Abstract
Background: Cardiovascular diseases (CVDs) remain a leading cause of mortality, demanding timely and accurate diagnosis. Traditional clinical assessments are often prone to errors, highlighting the need for predictive models that leverage large-scale clinical data, including data mining techniques that can extract data from complex medical datasets. This study comparatively analyzed classification-based data mining algorithms for predicting CVDs and evaluating their performance across multiple metrics to identify the most effective predictive model for clinical applications.
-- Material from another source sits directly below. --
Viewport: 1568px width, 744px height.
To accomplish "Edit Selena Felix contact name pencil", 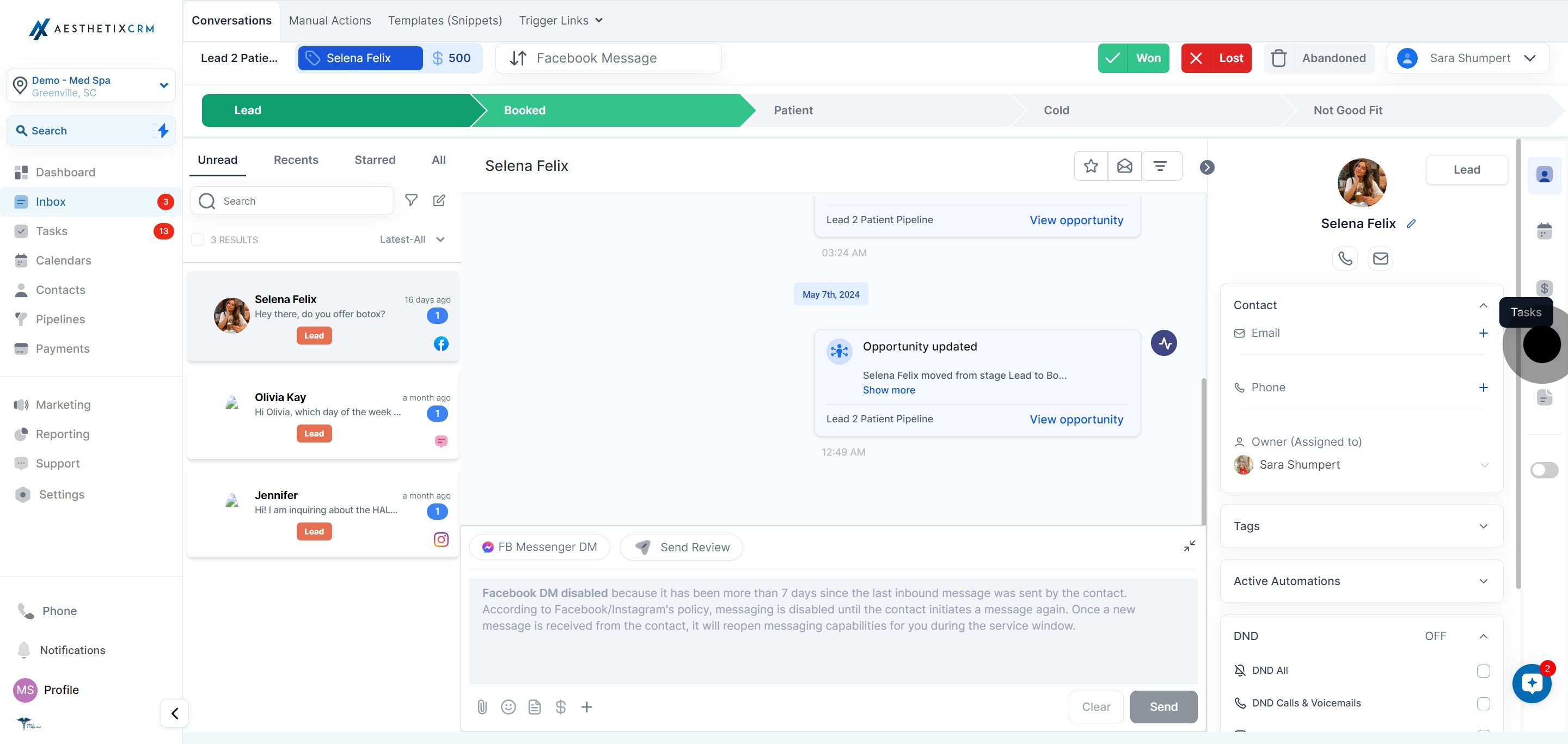I will [x=1411, y=223].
Methods: The UCI Heart Disease dataset (270 records with 14 clinical attributes) was used. Data preprocessing involved cleaning, normalization, discretization, and partitioning into training (70%) and testing (30%) sets. NB, ANN, kNN, SVM, and CART algorithms were implemented using Orange. Model performance was evaluated by accuracy, sensitivity, specificity, precision, recall, F-measure, and AUC using hold-out validation and 5-fold cross-validation. Feature importance and decision rules were extracted from tree-based models for interpretability.
Results: SVM and NB achieved the highest overall predictive performance (accuracy: 84.44%, sensitivity: 86.00%, specificity: 82.50%, AUC: 0.9136; accuracy: 84.07%, AUC: 0.9133). ANN and KNN demonstrated moderate predictive ability, while CART (accuracy: 78.52%) provided interpretable decision rules. Decision tree (DT) analysis identified thalassemia status, chest pain type, and number of major vessels colored as the most influential attributes. Several clinically interpretable rules were extracted, offering potential guidance for risk assessment. Statistical comparisons indicated no significant difference between SVM and NB performance, suggesting both models provide reliable predictions.
Conclusion: SVM and NB offer robust predictive capabilities for CVD, outperforming traditional statistical approaches. DT models provide additional interpretability, facilitating clinical understanding and application. These findings underscore the importance of evaluating multiple predictive models in context-specific datasets to identify optimal approaches for risk assessment, resource allocation, and quality of care improvement, thereby enhancing early detection and supporting evidence-based CVD management.